DUBAI: Iran expects to begin exporting gas to neighbouring Iraq by July next year, with initial volumes at 7 million cubic metres per day, a senior Iranian energy official said on Saturday.
Iraq's electricity ministry said earlier this year it had signed an agreement to import natural gas from Iran through a new 220 kilometre pipeline to feed three power plants in Baghdad and Diyala provinces.
"Gas exports to Baghdad will begin next July, with an initial capacity of 7 million cubic metres (per day)," the head of Iran's national gas export company Ali Reza Kameli was quoted as saying by state news agency IRNA.
Under the contract, which has a duration of 10 years, Iranian gas exports to Iraq will rise to 25 million cubic metres (mcm) per day by 2015 and ultimately 40 mcm/day.
Iraqi officials including Prime Minister Nouri al-Maliki visited Iran this week and discussed strengthening ties, particularly economic.
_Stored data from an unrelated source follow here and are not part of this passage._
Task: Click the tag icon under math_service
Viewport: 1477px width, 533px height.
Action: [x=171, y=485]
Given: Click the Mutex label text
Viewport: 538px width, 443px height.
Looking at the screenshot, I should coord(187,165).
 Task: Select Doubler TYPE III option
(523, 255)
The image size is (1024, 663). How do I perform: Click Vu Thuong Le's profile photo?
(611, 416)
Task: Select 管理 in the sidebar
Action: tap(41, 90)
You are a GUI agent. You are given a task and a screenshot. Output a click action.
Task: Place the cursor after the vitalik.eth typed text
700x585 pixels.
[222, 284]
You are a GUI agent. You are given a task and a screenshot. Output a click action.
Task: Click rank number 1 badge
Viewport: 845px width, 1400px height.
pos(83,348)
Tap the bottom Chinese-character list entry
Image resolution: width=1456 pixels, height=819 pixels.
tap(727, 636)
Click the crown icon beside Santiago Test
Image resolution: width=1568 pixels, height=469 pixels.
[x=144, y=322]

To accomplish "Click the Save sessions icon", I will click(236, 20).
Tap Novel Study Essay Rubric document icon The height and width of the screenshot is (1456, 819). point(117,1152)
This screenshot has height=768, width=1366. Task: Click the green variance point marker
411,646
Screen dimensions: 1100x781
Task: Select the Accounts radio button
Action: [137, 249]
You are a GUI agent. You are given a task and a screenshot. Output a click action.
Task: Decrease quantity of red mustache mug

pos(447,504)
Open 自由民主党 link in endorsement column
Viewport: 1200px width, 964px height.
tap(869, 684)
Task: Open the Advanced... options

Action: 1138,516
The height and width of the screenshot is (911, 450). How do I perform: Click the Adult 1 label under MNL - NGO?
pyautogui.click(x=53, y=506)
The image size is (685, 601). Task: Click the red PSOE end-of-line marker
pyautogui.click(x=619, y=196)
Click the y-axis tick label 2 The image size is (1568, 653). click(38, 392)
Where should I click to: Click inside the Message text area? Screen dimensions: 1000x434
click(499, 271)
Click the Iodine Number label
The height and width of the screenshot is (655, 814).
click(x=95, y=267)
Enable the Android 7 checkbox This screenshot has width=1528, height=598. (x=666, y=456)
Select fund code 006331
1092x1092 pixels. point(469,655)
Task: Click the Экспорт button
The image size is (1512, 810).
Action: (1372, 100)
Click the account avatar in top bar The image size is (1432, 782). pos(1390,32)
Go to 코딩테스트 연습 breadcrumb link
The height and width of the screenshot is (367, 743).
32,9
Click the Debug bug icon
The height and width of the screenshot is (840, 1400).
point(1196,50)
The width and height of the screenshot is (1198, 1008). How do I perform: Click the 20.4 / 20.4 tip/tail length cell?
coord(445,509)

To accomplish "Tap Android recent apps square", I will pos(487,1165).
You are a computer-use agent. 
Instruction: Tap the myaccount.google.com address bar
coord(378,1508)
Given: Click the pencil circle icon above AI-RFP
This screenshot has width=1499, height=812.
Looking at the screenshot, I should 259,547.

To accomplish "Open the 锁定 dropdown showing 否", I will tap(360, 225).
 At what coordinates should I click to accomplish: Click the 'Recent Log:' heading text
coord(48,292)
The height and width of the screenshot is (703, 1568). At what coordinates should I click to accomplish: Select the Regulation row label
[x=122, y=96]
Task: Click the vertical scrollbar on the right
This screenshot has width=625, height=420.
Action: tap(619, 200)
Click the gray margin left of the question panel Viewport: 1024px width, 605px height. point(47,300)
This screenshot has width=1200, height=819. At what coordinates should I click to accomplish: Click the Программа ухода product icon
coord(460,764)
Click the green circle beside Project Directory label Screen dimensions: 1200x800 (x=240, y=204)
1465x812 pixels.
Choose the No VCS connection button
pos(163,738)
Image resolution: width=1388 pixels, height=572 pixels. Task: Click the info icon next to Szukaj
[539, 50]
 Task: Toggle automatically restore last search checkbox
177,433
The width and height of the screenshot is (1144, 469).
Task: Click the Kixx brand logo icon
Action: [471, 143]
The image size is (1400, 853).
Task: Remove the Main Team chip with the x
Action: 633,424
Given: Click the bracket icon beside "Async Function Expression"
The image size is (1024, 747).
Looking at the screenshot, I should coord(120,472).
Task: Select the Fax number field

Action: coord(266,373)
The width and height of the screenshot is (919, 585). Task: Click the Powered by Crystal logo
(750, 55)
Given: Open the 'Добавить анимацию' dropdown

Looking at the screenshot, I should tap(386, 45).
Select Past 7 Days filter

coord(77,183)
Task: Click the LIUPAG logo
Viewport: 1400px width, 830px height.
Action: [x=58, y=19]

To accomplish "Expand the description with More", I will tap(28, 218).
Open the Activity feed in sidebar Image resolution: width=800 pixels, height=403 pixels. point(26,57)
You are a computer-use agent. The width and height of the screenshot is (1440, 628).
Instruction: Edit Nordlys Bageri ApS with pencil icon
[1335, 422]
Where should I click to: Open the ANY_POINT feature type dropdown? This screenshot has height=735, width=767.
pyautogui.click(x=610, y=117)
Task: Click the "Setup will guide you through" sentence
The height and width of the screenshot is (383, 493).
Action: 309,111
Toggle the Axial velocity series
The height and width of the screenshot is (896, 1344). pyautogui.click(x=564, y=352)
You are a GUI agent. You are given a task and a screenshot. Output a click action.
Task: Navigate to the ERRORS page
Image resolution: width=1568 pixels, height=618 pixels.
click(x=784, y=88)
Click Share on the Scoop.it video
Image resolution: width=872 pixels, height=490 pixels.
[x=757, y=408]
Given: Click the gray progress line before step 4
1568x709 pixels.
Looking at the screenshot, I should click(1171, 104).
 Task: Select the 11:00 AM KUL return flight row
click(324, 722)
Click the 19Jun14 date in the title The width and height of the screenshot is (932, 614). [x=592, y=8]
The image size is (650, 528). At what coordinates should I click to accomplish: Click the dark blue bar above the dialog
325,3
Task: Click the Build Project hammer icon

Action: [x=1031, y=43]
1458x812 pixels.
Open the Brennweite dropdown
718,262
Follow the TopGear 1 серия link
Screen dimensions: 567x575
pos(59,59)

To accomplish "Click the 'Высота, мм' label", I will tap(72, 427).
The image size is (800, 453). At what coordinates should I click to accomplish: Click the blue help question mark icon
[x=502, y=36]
Almost 10 years after the U.S.-led invasion that toppled Saddam Hussein, investment is needed in most of Iraq's industries, not least power generation, which produces just 8,800 megawatts of the 14,000 MW needed.
Kameli said the two countries were also preparing to finalise a contract in the coming weeks for Iran to export another 50 mcm/day of gas to Iraq's southern city of Basra.
The plans will depend in part on Iran's multi-phased development of the vast South Pars gas field, which has been set back by a withdrawal of international energy companies and technology suppliers due to Western trade sanctions.
On Saturday, Iranian Oil Minister Bijan Zanganeh said he hoped most of phases 12, 15 and 18 would be complete by the end of the Iranian year in March 2015.
"The management of this project is moving in the right direction," IRNA quoted Zanganeh as saying. "There is a lag in digging operations in some of the phases, but we are trying to conclude these phases under the current programme."
Although Iranian gas production has risen significantly, its domestic demand has almost doubled from 79 billion cubic metres (bcm) in 2002 to 156 bcm in 2012, gobbling fuel faster than it has been able to pump it out.
As a result, Iran has been a net importer for most of the past decade.